Copy each of the following lines word for word, but omit the pictures.

◆ **Given data**:
○ ○ ○ ○ ○ ○ ○
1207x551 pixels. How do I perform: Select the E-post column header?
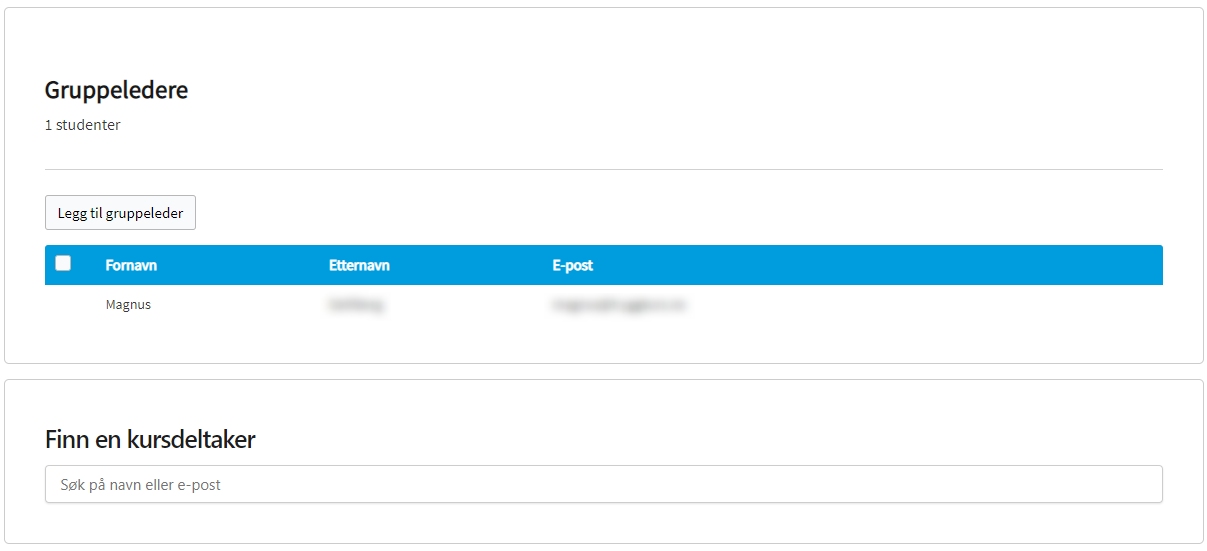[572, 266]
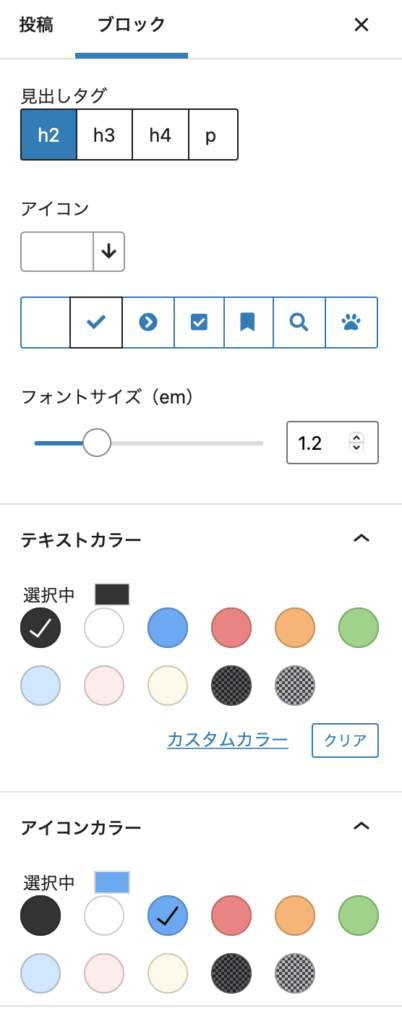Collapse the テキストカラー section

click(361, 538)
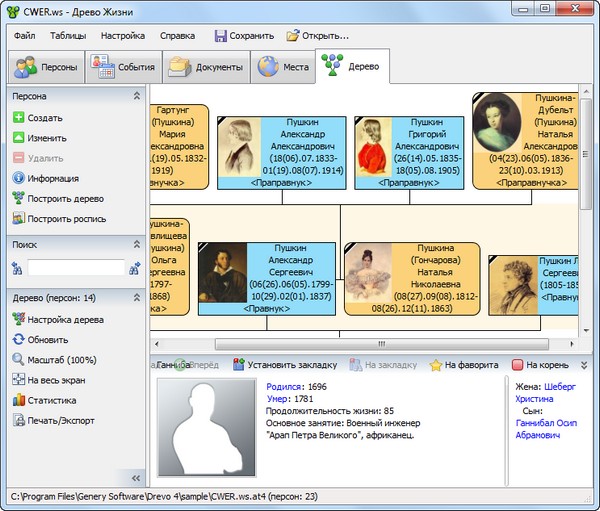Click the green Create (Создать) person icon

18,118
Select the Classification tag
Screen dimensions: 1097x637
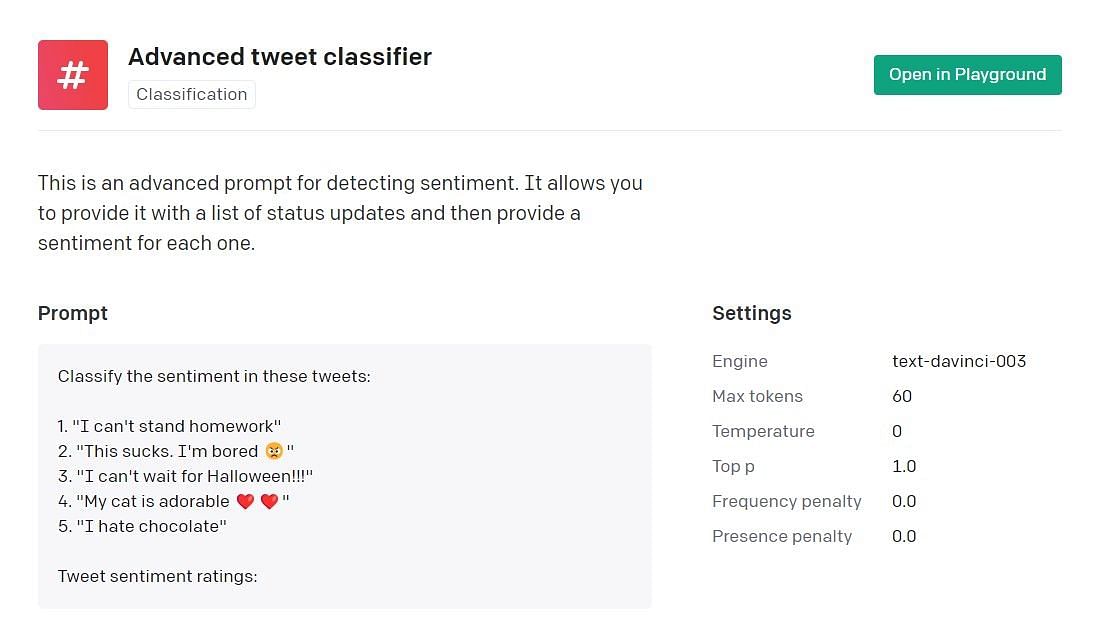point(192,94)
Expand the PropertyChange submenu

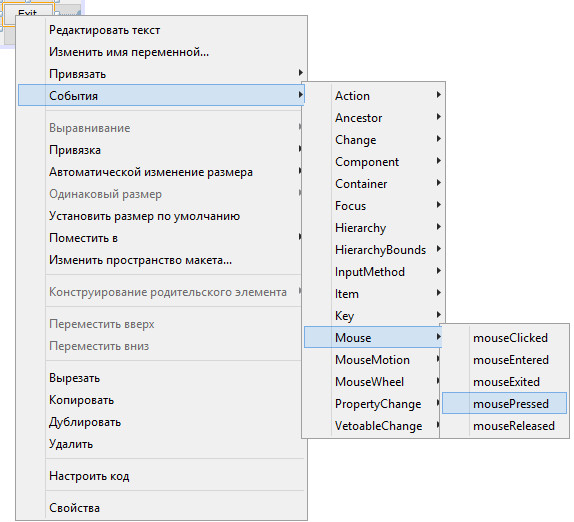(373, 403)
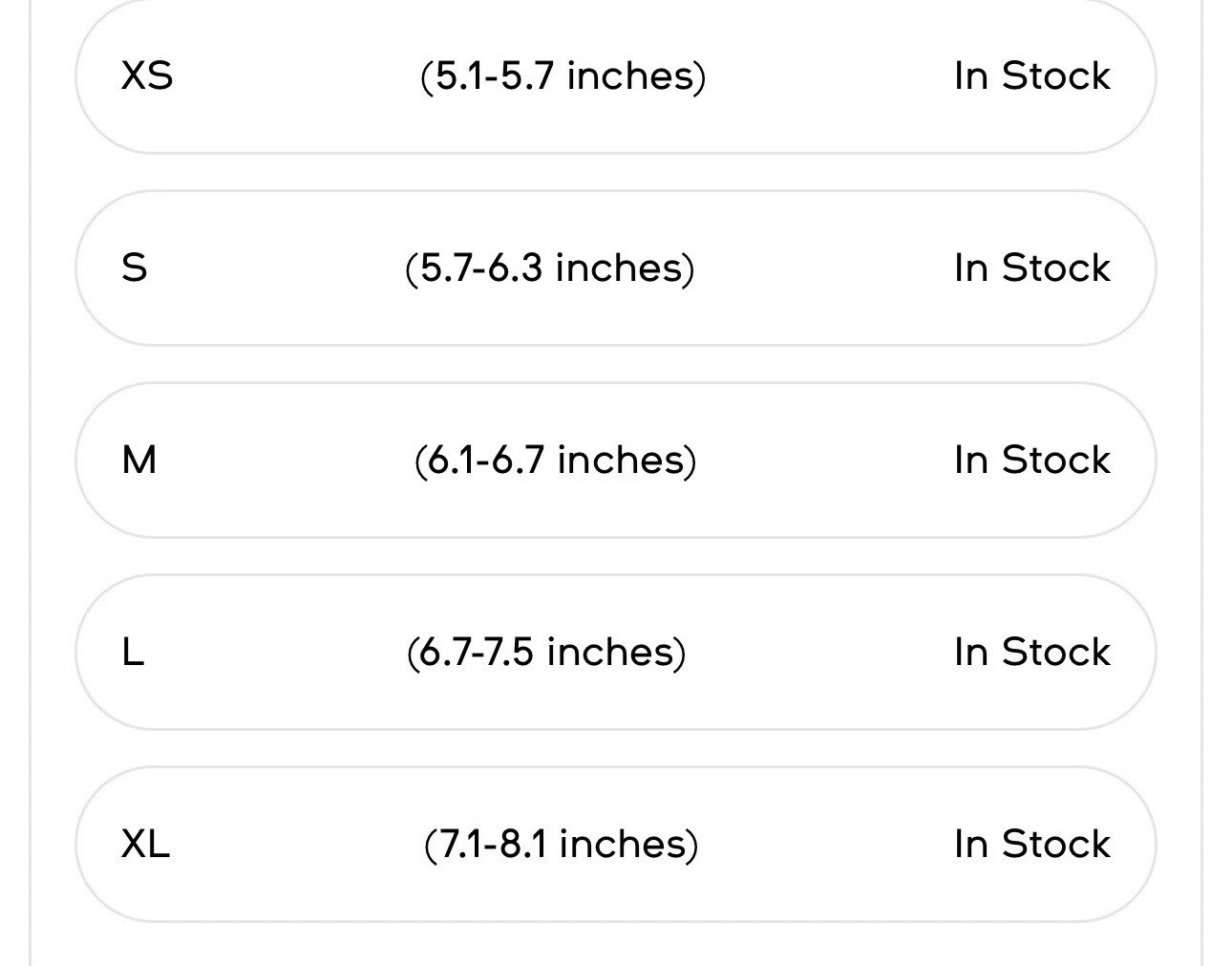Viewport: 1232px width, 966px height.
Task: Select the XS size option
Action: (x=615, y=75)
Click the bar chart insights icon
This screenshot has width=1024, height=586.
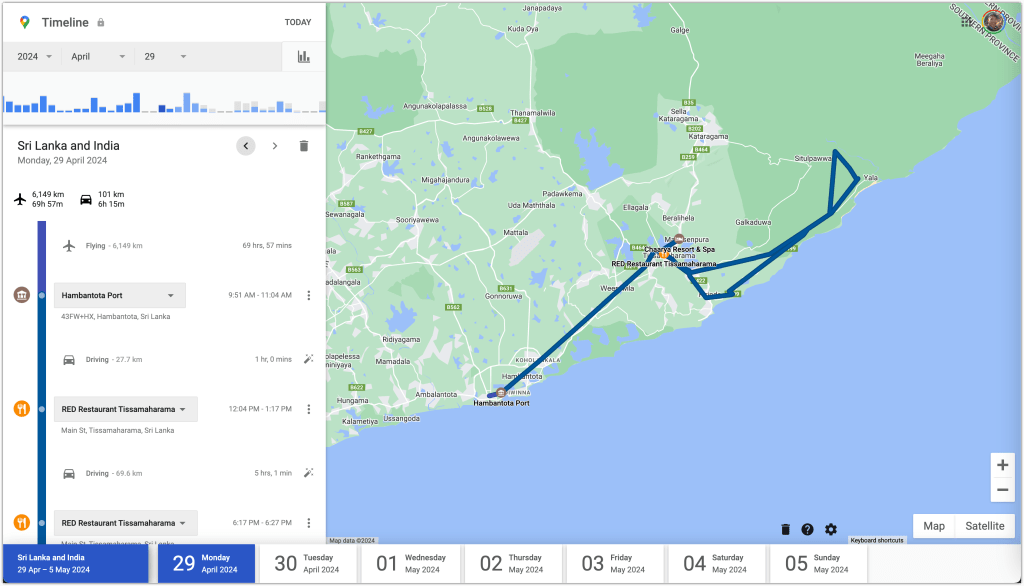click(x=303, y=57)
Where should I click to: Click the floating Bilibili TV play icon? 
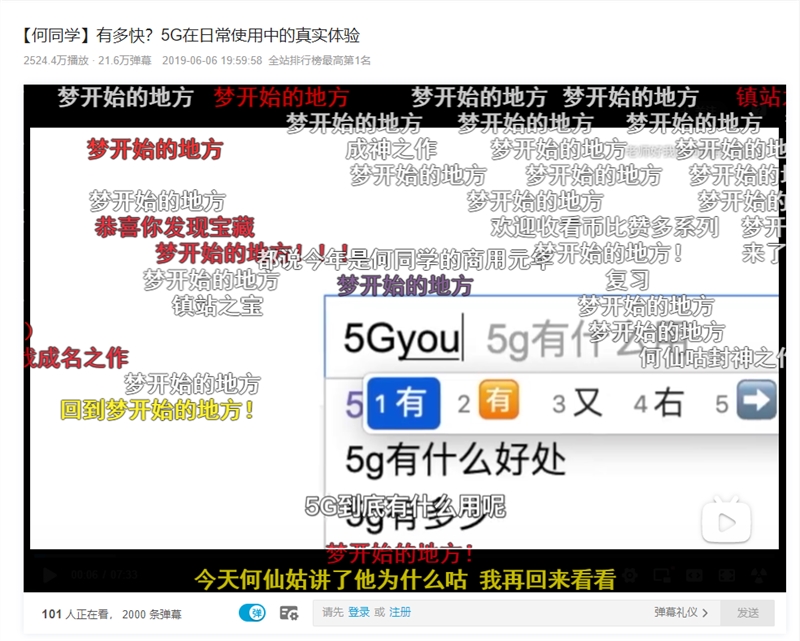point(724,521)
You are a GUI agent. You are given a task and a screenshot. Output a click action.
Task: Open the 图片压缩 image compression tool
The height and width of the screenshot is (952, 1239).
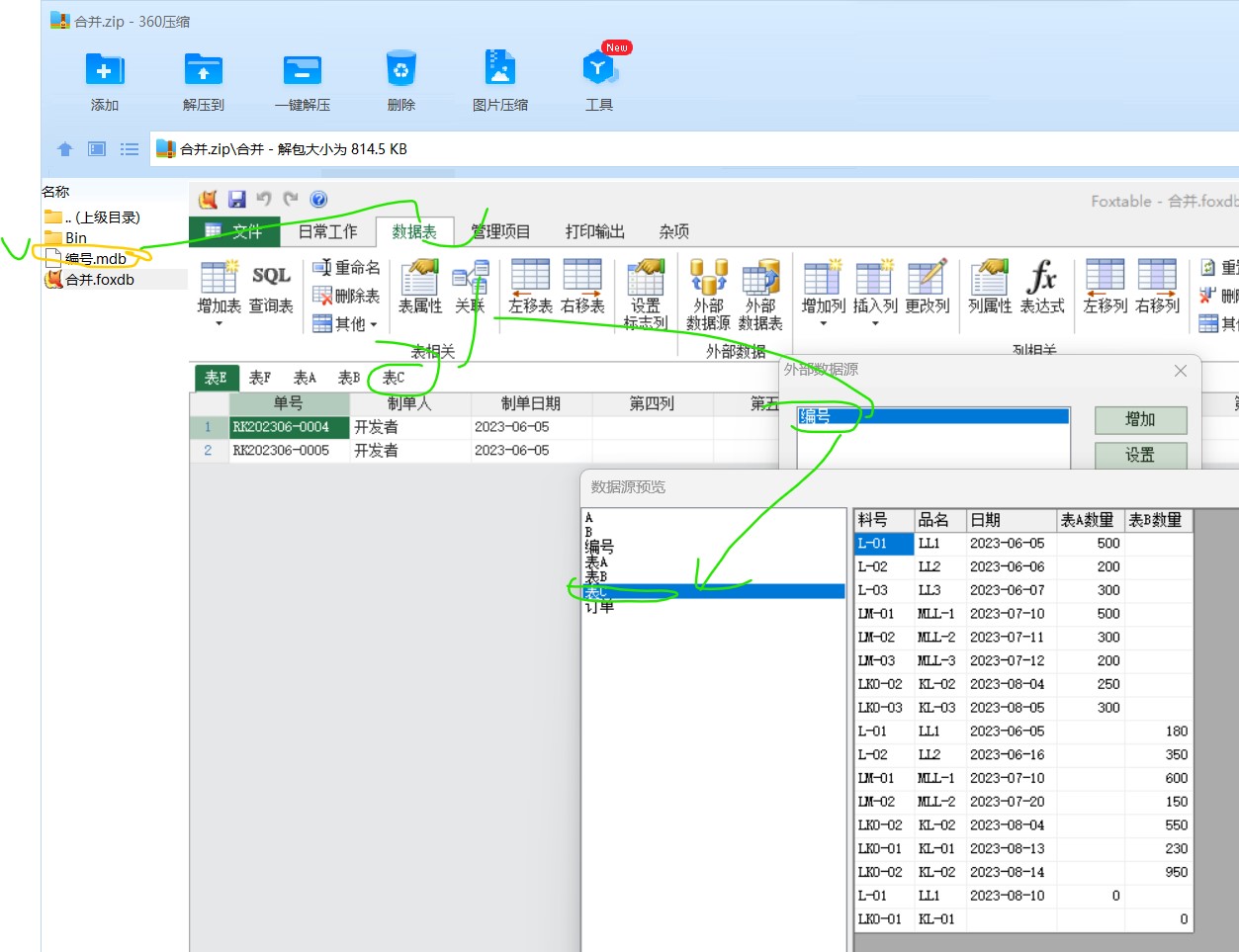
○ ○ ○ ○ ○ ○ ○
◆ **Exercise solution**:
1207x551 pixels. How do I perform: Select the E-post column header?
[572, 266]
Collapse the テキストカラー section

click(361, 538)
Click the green Create (Создать) person icon

18,118
Select the Classification tag
Screen dimensions: 1097x637
point(192,94)
Expand the PropertyChange submenu

(373, 403)
Viewport: 1232px width, 966px height.
Task: Select the XS size option
Action: (x=615, y=75)
Click the bar chart insights icon
This screenshot has width=1024, height=586.
click(x=303, y=57)
Where should I click to: Click the floating Bilibili TV play icon? 
point(724,521)
You are a GUI agent. You are given a task and a screenshot. Output a click action.
Task: Open the 图片压缩 image compression tool
The height and width of the screenshot is (952, 1239).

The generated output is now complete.